The appellant urges nevertheless, since this was a three-vehicle collision, that the rear-end collision doctrine is not applicable. “Due to the unusual circumstances in evidence including the fact that plaintiff was hit violently ‘head on’ in his left front door and knocked into the side of a bridge all by a third party, this case does not come within the so-called ‘rear end doctrine’ which allows the jury to find negligence where the ‘rear end’ collision itself is the unusual occurrence.” While the circumstances of the collisions were not identical, Vinson v. East Texas Motor Freight Lines, Mo., 280 S.W.2d 124, likewise involved a three-vehicle collision as well as a barricade at one end of a bridge.
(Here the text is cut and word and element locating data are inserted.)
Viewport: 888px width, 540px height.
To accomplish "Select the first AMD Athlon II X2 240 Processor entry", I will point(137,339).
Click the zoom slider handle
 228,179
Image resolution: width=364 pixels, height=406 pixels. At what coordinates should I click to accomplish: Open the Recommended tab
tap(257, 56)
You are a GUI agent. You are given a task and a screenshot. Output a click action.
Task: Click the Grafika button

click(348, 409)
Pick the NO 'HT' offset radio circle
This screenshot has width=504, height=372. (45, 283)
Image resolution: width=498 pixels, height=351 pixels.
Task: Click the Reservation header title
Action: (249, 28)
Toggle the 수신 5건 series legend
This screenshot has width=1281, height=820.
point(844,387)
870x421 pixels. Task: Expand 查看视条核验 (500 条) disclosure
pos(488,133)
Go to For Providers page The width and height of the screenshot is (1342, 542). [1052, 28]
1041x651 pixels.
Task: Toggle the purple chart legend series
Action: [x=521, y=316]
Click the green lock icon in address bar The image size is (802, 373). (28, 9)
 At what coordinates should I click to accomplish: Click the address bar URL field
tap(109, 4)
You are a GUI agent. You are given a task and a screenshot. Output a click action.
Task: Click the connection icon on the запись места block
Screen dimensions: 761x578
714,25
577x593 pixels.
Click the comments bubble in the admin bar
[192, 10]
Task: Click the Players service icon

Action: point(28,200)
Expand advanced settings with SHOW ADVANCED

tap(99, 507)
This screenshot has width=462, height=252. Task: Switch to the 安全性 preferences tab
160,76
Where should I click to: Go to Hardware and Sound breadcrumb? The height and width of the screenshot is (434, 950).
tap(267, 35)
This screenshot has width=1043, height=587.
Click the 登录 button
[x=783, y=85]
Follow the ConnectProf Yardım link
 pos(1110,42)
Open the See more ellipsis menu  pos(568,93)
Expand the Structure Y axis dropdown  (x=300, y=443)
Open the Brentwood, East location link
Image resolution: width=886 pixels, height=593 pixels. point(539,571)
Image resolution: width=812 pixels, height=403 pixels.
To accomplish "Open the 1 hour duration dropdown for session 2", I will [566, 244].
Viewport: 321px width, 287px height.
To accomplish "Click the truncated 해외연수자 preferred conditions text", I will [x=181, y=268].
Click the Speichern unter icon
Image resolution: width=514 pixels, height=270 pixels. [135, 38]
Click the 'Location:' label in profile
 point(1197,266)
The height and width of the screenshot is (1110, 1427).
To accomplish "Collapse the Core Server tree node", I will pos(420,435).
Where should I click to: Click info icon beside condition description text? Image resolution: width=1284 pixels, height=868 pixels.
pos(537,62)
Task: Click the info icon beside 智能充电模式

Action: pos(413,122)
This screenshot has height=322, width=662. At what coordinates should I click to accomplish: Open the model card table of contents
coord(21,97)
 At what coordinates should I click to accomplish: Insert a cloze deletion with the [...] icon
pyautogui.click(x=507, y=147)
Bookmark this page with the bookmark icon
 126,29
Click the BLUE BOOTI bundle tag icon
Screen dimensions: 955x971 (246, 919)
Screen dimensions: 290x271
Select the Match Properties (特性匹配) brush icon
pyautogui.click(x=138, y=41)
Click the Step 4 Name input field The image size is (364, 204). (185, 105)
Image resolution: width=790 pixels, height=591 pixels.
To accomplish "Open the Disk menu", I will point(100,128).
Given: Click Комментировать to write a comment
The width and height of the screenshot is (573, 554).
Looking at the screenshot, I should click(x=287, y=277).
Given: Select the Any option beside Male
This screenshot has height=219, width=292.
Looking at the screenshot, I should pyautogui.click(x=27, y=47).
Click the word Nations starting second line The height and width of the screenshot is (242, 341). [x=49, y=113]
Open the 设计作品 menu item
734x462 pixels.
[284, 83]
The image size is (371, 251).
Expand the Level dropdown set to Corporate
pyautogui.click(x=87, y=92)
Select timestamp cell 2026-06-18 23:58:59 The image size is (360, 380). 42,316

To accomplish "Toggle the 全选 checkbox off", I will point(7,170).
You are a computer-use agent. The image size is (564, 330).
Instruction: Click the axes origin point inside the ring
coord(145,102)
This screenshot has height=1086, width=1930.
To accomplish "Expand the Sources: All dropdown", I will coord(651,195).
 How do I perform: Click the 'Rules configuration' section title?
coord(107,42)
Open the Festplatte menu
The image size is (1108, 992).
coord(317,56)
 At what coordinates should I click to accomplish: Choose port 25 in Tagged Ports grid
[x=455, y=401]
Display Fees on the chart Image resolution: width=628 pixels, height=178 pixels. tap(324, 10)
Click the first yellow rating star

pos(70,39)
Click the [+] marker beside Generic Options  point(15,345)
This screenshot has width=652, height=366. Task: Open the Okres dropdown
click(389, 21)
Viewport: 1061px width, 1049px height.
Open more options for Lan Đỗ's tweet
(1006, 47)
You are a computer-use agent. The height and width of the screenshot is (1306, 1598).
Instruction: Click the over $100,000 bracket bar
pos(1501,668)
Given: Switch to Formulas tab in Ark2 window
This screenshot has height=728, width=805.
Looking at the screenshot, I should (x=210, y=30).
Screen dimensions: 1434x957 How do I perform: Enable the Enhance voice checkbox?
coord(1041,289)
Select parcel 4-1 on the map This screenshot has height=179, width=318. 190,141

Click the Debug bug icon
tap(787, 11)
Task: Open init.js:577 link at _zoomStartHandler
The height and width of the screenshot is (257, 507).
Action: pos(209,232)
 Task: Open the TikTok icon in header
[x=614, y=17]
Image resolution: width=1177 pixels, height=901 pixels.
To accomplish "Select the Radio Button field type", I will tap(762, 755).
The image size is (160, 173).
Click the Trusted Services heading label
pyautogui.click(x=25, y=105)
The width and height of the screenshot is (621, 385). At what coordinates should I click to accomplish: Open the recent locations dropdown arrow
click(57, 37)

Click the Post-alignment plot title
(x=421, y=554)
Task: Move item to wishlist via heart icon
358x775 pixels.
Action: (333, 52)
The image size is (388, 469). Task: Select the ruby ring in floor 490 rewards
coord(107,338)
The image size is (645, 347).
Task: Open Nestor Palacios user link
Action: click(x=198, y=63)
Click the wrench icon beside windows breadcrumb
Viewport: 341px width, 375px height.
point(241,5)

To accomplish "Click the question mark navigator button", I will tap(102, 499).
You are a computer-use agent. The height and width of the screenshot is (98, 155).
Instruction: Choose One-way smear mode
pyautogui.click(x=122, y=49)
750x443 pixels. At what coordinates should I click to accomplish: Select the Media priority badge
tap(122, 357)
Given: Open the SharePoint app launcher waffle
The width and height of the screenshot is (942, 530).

And in that case it was held not error to submit the issue as to whether the following vehicle had been negligently permitted to collide with the rear end of the vehicle preceding it. In State ex rel. Spears v. McCullen, supra, the plaintiff did not see the streetcar following his automobile and in Witherspoon v. Guttierez, Mo., 327 S.W.2d 874, the collision occurred at 12:30 A.M., and in both of those cases it was held that the evidence supported the submission of the specific act of negligence of driving a motor vehicle into the rear end of a preceding vehicle
When, as here, the plaintiff’s evidence makes a prima facie case of negligence upon any theory it is not proper to direct a verdict and enter judgment for the defendant. Trower v. Missouri-Kansas-Texas R. Co., 347 Mo. 900, 149 S.W.2d 792; Holmes v. McNeil, 356 Mo. 763, 203 S.W.2d 665. Accordingly the order granting plaintiff a new trial is affirmed and the cause remanded.
BOHLING and STOCKARD, CC., concur.PER CURIAM.
The foregoing opinion by BARRETT, C., is adopted as the opinion of the Court.
LEEDY, P. J., EAGER and STORCK-MAN, JJ., and JAMES W. BROADDUS, Special Judge, concur.